Welcome to the cable news roundup, Hump Day edition.
More than 1 million U.S. pay-TV subs cut the cord in 2011, opting to fill their TV needs with broadband-fed over-the-top and free over-the-air sources, according to a new report from Convergence Consulting Group Ltd. The researcher expects 930,000 more to cut the cord this year, extending the total to 3.58 million since 2008 -- roughly 3.6 percent of the U.S. pay-TV user base.
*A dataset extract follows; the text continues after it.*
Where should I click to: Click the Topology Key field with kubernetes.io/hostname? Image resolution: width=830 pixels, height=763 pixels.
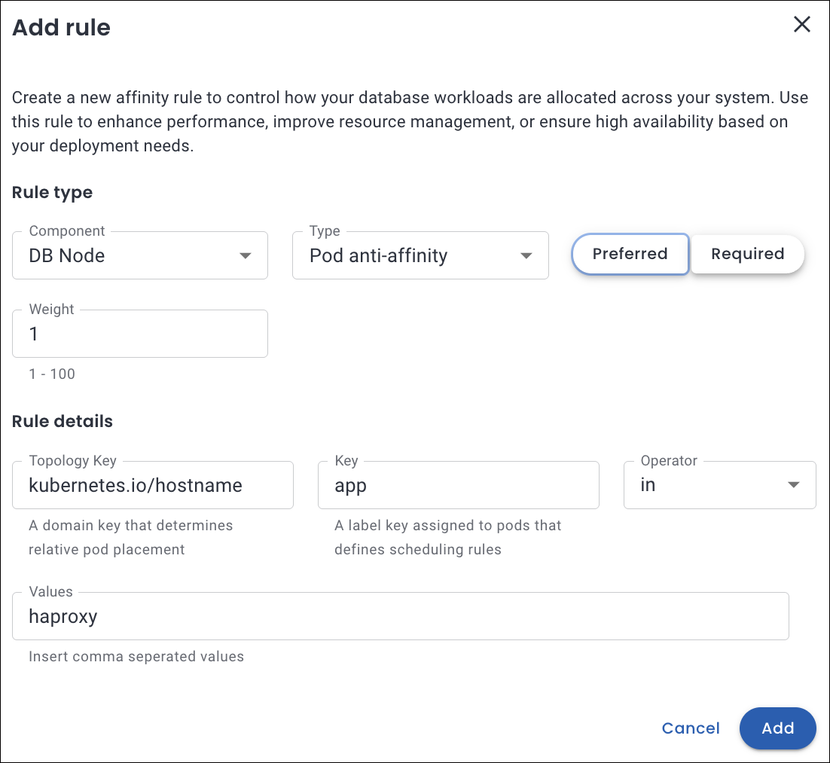[152, 485]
Mediacom Communications Corp. is the latest top ten incumbent U.S. MSO to sign a distribution deal for HBO GO and MAX GO, the TV Everywhere services that offer about 1,800 combined titles on devices such as the iPad, Xbox 360, Samsung Corp. Smart TVs and "select" Android gear. The MSO confirmed that not only will it support the standalone HBO GO app, but it will also authenticate customers that want to stream that content on Roku Inc. boxes, something that several other pay-TV operators, including Comcast Corp., Time Warner Cable Inc. and DirecTV Group Inc., currently don't allow. Comcast, for example, does allow access to HBO's TV Everywhere library on devices such as the Xbox 360 so long as customers use the MSO's own Xfinity TV app. Mediacom says it will launch HBO GO and MAX GO "over the next few weeks." (See Xfinity TV Meets the Xbox 360 and Comcast Won't Cap Xbox 360 Streaming .)
The CableLabs board recently interviewed three potential candidates to succeed outgoing CEO Paul Liao, reports Multichannel News, noting that the board may expand its search. Liao's contract with CableLabs expires at the end of 2012, but he's expected to exit sooner if the industry can find his replacement before then. (See CableLabs Confirms CEO's 2012 Departure.)
Sony Corp. has secured a license for Rovi Corp.'s interactive program guide technology and patents. That will clear Sony from any legal entanglements with Rovi and give Sony the IPG tech and content discovery capabilities it will need for its connected video devices, including TVs, Blu-ray players and the PlayStation 3.